" I want to always be the most childish"
•
•
•
•
•"Cuma gue yang merasakan itu, kan? Lo ga." Mata indahnya menatap tajam. Menunggu tanggapan.
Haechan terdiam. Membalas tatapan tak bersahabat itu—terpana. Tidak percaya, tatapan siap membunuh yang sering dilayangkan kepadanya saat pemiliknya marah itu akhirnya dia saksikan secara langsung setelah sekian lama. Tangannya bergerak menyisir poni yang konsisten dibiarkan tumbuh hingga bawah garis alis—dia pernah meminta Renjun mempertahankan rambutnya sedikit panjang—lelaki itu mengabulkan keinginannya. Terus tangannya menyisir ujung poni menuju tepi wajah, lalu memberhentikan tangannya di sana.
"Chan!" desak Renjun pelan sekaligus penuh penekanan.
Raut marah lelaki itu selalu menjadi hiburan, Haechan terkekeh tanpa suara.
"Lo ga punya mulut buat ngomong, ya?"
"Ck, marah mulu," balas Haechan.
"Susah banget jawab gue?"
"Mending lo tidur," saran Haechan. Menggerakkan wajahnya ke depan untuk mengecup bibir itu, lalu menarik tubuh di atasnya itu ke dalam dekapan. Memiringkan tubuhnya sehingga tubuh itu terjatuh ke sampingnya. Menepuk pelan punggung itu mencoba menghipnotis agar lelaki itu patuh untuk segera tidur.
Plak! Perlakuan lembutnya dibalas pukulan keras di punggung.
"Sakit Njun." Haechan mengaduh.
"Lo nyebelin," gerutu Renjun, suaranya terdengar samar—wajahnya terkubur di antara tangan Haechan yang melingkarinya dan dada lelaki itu.
"Ga dipukul juga," protes Haechan.
Renjun diam. Kemudian, tangannya bergerak mengelilingi badan Haechan.
"You still like my heartbeat," gumam Haechan, merasakan Renjun meletakkan sisi wajahnya pada bagian dadanya, tempat jantungnya berdetak.
"Berisik," desis Renjun.
Haechan terkekeh, lalu setelah menghela napas dia memutuskan untuk ikut terdiam. Menciptakan hening. Membiarkan Renjun leluasa mendengarkan suara detak jantungnya. Berharap lelaki itu akan tertidur dan beristirahat. Tidak lupa dia terus menggerakkan tangannya mengelus punggung itu.
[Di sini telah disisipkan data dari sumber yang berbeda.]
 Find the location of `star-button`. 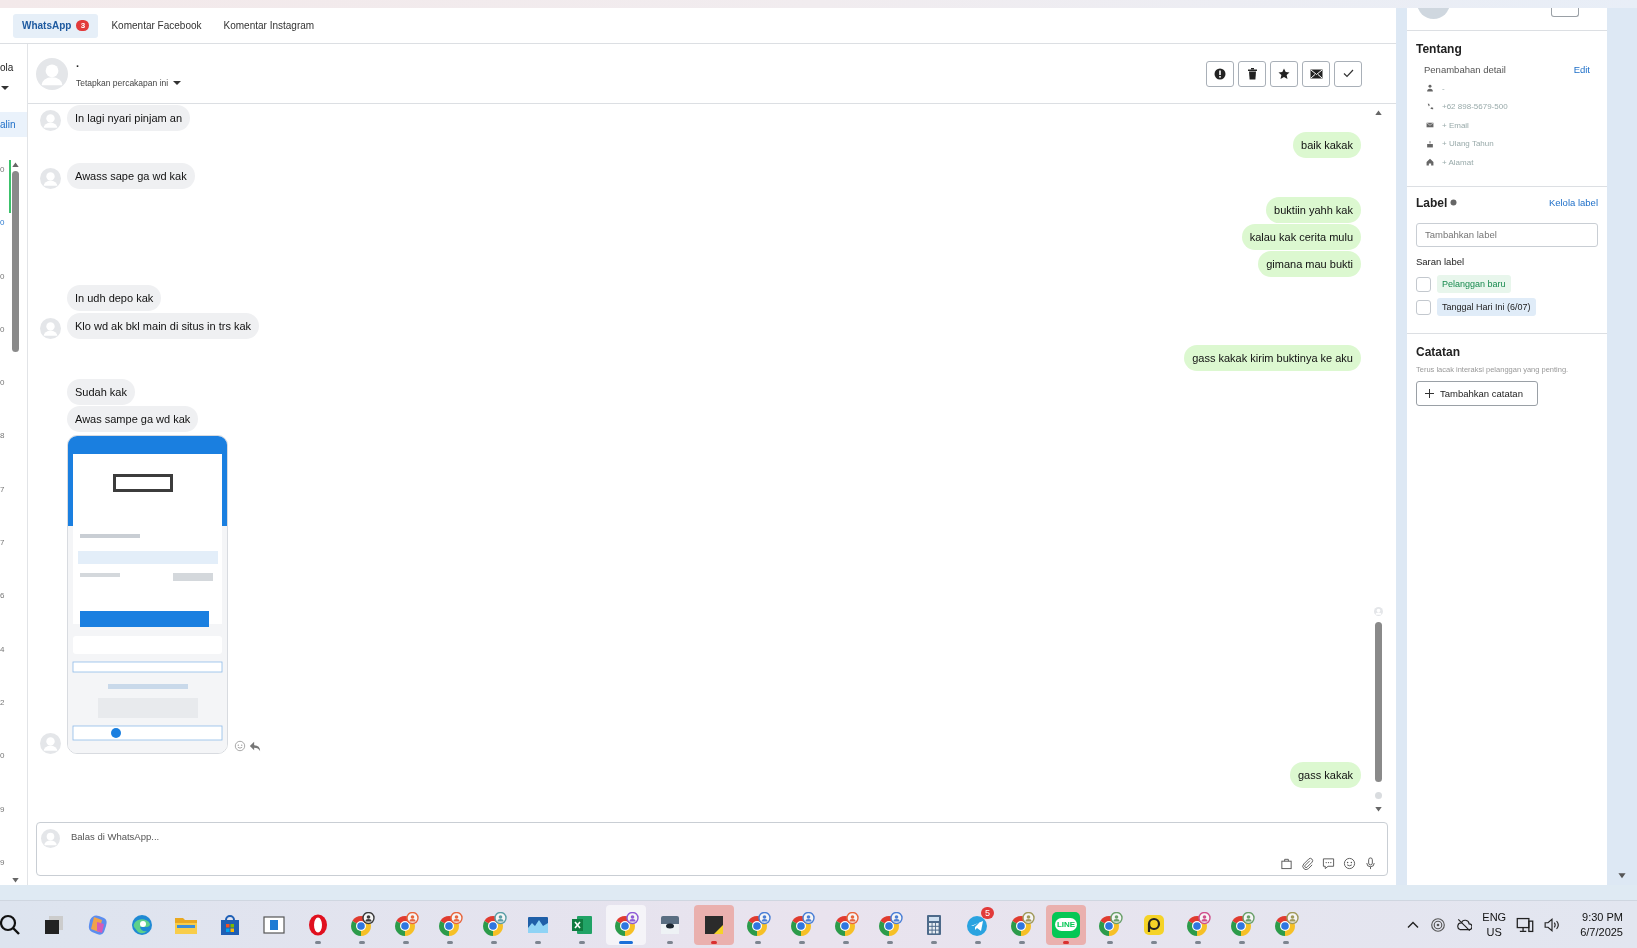

star-button is located at coordinates (1284, 74).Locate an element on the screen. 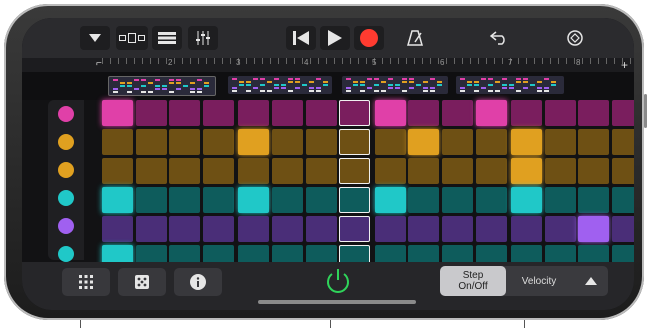  mixer-button is located at coordinates (203, 38).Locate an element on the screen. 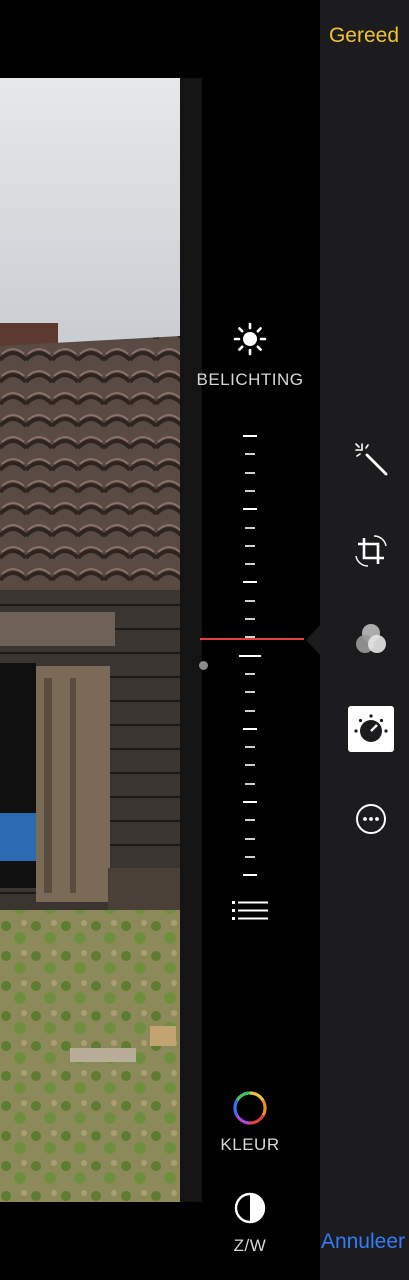  bw-label: Z/W is located at coordinates (250, 1246). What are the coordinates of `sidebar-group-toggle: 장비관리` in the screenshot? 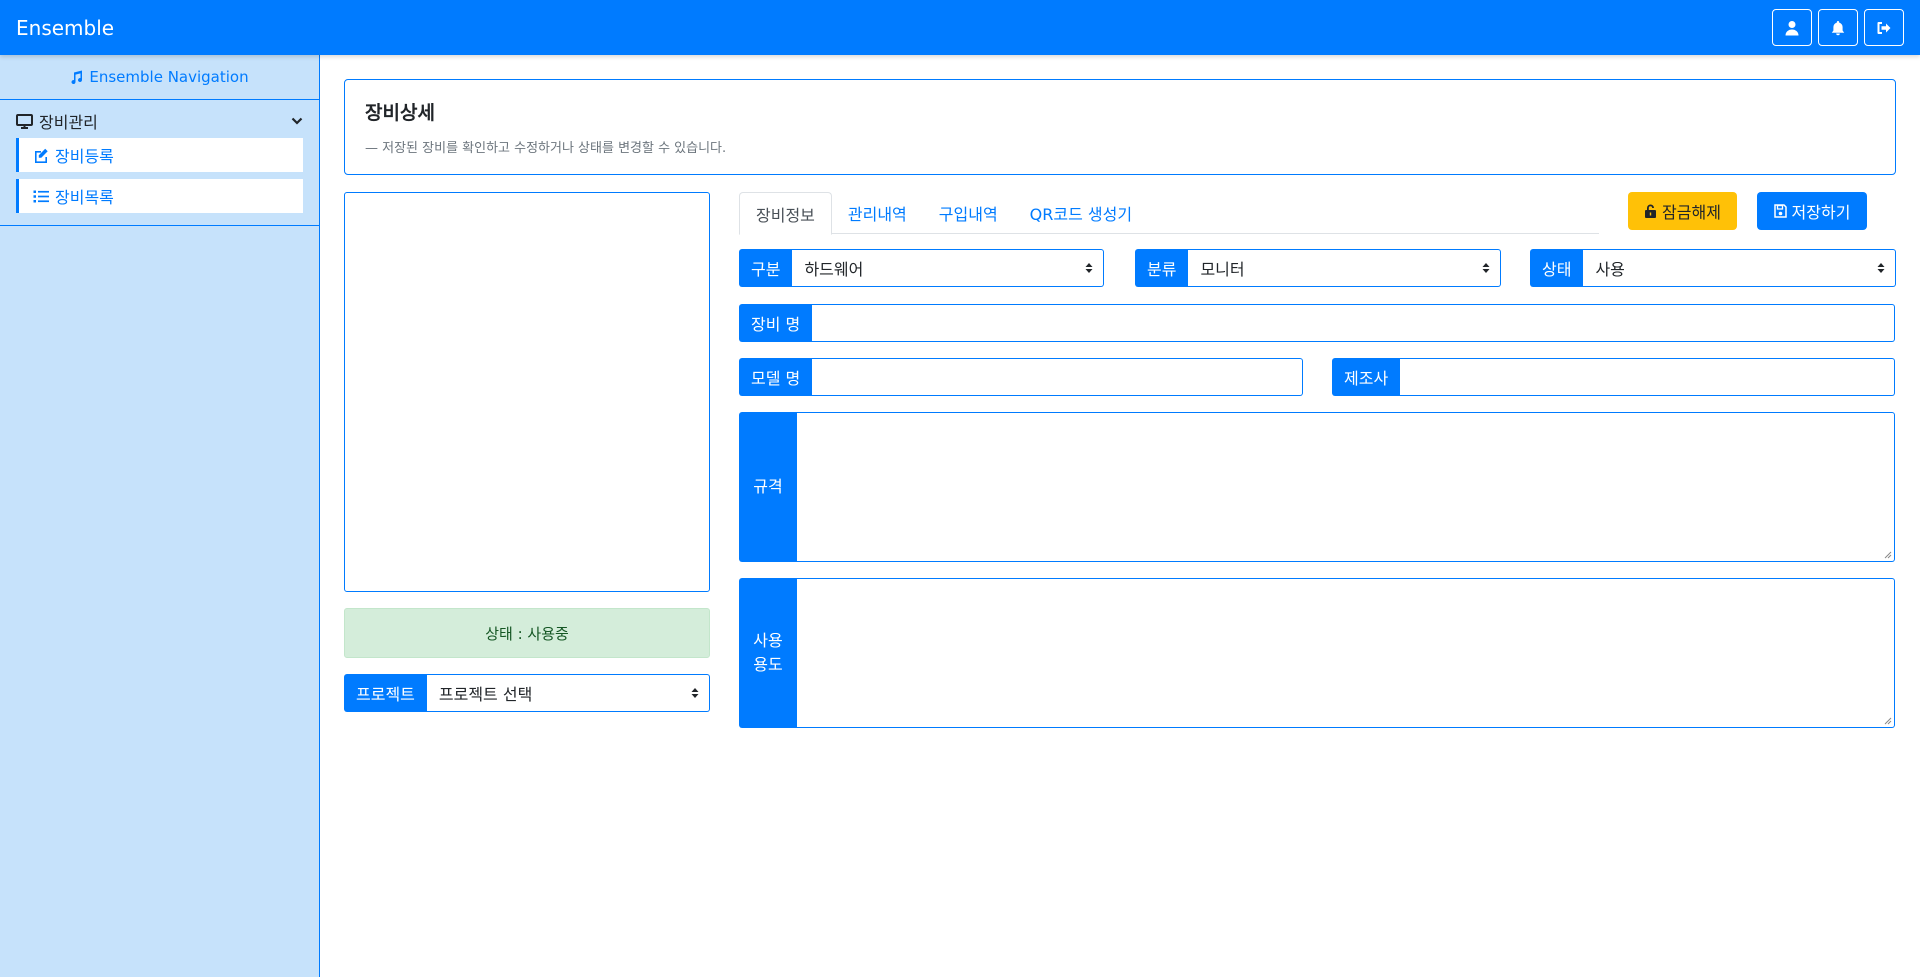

Malam belum terlalu jauh, keadaan di luar ikut menjadi tenang seakan membiarkan Renjun tenggelam dalam suara aliran darah dipompa di dalam tubuhnya.
Haechan menahan diri untuk tidak ikut tertidur. Tidak boleh. Dia ingin menikmati keberadaan lelaki itu di dekatnya. Meskipun dalam keadaan membisu, bersebelahan dengannya adalah hal yang terus dia rindukan beberapa waktu. Sesekali dia tersenyum seperti orang gila. Merasa bahagia. Akhirnya bertemu setelah sekian lama berpisah, menimbulkan perasaan haru. Ingin rasanya dia menari-nari dan berteriak.
Namun, lagi-lagi dia menahan hal di luar wajar.
Rindu miliknya cukup dirinya yang menanggung. Beratnya cukup dia yang merasakan. Dia tidak akan lemah hanya karena perasaan mengganggu akibat jarak. Dia harus bersikap layaknya seorang pahlawan yang kekar di setiap keadaan. Dia ingin terus menjadi hal yang dibanggakan oleh Renjun.
🍃
Di pagi buta, Renjun terbangun dan mengadu lapar. Memaksa Haechan bangun padahal lelaki itu baru tertidur dalam hitungan menit.
"Mau apa?" tanya Haechan. Suaranya serak dan matanya masih terpejam.
Renjun yang lebih dulu bangun, duduk di tepian ranjang. "Apa aja," jawabnya.